Problem statement >>
Copy out the lines starting at the one containing "will (867, 394)." and ending at the one containing "Click the MOD-1766491677525", both included, with no changes.

Data supplied >>
---

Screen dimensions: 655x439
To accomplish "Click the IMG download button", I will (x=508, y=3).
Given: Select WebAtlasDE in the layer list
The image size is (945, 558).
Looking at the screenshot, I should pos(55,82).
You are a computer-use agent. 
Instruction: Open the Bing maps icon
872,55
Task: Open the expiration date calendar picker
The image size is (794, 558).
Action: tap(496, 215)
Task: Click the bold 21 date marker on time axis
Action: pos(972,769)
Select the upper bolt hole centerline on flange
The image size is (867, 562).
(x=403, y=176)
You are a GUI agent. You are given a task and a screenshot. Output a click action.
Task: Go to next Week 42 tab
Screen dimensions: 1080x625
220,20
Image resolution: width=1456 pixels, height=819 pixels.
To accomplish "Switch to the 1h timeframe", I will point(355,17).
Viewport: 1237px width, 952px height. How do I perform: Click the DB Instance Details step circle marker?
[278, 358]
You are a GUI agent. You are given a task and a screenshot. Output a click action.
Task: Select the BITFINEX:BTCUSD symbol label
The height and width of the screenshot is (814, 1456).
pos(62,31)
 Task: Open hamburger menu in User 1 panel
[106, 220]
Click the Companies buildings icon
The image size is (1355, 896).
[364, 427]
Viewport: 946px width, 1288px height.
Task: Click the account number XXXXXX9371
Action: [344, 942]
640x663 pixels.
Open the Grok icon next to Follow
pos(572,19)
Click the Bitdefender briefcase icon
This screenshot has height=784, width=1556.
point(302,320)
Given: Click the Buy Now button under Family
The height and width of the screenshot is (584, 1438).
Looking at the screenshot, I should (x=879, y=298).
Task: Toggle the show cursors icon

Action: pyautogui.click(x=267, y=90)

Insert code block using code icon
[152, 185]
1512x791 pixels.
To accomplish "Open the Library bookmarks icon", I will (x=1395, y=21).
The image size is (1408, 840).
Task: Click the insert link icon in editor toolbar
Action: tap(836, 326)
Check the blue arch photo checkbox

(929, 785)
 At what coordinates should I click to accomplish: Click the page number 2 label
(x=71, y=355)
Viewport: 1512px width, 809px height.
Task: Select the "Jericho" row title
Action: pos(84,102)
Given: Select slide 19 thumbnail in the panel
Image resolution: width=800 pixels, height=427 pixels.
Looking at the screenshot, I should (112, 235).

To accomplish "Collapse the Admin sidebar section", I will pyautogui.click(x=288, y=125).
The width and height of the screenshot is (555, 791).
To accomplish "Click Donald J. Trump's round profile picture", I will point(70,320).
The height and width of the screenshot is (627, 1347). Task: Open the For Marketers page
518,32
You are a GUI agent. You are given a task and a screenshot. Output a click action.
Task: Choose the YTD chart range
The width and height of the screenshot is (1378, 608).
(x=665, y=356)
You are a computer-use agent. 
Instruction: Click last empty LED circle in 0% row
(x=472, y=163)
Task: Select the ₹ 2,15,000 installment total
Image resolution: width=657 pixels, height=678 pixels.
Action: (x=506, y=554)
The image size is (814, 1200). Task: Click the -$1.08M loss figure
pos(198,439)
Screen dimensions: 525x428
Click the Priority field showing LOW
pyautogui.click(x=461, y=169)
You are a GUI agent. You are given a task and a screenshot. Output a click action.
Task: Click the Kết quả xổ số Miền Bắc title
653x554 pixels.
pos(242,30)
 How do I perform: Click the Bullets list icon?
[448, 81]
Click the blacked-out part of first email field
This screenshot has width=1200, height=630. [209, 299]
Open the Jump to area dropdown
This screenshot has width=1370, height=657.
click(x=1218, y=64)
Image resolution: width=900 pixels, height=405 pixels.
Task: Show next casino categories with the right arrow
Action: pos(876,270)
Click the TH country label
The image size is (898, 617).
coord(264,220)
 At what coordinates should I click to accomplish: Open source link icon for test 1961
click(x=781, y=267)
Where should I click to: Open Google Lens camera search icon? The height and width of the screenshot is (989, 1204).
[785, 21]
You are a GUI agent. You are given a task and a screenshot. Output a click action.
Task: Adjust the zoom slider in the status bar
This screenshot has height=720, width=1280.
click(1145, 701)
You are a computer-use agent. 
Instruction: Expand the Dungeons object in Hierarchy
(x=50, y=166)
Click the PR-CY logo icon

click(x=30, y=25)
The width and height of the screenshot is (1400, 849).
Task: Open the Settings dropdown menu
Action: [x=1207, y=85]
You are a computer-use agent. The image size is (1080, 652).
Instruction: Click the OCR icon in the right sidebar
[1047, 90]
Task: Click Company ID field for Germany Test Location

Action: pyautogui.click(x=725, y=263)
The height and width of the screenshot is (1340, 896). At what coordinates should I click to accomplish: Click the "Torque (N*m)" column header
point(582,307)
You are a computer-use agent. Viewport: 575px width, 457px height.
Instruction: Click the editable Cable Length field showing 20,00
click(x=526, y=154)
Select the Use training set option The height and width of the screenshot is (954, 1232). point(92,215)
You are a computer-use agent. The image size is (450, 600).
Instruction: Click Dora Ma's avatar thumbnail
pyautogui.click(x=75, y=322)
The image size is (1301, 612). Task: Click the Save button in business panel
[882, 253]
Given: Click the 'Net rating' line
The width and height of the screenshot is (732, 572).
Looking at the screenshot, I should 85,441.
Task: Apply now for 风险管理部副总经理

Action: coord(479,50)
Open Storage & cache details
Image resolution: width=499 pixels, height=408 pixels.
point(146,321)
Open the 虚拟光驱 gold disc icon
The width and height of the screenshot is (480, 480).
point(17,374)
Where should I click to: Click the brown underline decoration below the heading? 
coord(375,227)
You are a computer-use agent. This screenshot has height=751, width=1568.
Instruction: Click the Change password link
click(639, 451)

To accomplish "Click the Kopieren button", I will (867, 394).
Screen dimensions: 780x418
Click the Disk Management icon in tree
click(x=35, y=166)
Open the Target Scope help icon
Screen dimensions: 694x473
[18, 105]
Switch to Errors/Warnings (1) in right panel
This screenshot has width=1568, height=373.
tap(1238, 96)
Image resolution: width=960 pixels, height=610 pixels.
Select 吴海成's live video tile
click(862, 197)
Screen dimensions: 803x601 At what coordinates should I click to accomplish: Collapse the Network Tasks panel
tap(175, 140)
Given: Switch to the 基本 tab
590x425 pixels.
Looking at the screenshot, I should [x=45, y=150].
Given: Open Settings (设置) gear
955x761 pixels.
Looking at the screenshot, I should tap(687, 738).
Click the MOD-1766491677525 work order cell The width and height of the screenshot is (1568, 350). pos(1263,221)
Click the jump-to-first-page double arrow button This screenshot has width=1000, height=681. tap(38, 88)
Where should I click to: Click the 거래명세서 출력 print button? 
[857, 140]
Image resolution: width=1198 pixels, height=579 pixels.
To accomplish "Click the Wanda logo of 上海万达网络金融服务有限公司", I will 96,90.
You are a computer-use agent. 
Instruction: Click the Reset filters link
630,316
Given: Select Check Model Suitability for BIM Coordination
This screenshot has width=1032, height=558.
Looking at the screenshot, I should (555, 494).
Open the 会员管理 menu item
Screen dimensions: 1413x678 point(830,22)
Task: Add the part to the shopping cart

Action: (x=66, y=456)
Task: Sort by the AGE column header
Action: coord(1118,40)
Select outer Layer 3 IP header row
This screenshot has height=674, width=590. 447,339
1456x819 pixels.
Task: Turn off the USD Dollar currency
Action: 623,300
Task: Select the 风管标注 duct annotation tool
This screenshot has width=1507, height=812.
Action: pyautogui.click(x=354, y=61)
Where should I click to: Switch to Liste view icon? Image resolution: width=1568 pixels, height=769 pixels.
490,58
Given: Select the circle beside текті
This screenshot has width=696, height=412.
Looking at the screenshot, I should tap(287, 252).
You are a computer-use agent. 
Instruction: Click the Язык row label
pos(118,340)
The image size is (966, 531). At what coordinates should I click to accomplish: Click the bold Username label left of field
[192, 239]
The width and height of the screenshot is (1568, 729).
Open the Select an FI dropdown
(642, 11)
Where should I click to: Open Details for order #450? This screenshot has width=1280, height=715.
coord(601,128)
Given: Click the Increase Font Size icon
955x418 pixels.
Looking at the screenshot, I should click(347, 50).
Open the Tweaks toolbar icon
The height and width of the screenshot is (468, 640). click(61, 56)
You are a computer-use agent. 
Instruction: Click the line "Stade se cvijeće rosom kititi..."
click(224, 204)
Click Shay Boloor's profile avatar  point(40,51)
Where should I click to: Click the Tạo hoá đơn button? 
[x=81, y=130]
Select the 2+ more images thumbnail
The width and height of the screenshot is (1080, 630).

---

Finished task >>
To accomplish "Click the Kopieren button", I will (867, 394).
Screen dimensions: 780x418
Click the Disk Management icon in tree
click(x=35, y=166)
Open the Target Scope help icon
Screen dimensions: 694x473
[18, 105]
Switch to Errors/Warnings (1) in right panel
This screenshot has width=1568, height=373.
tap(1238, 96)
Image resolution: width=960 pixels, height=610 pixels.
Select 吴海成's live video tile
click(862, 197)
Screen dimensions: 803x601 At what coordinates should I click to accomplish: Collapse the Network Tasks panel
tap(175, 140)
Given: Switch to the 基本 tab
590x425 pixels.
Looking at the screenshot, I should [x=45, y=150].
Given: Open Settings (设置) gear
955x761 pixels.
Looking at the screenshot, I should tap(687, 738).
Click the MOD-1766491677525 work order cell The width and height of the screenshot is (1568, 350). pos(1263,221)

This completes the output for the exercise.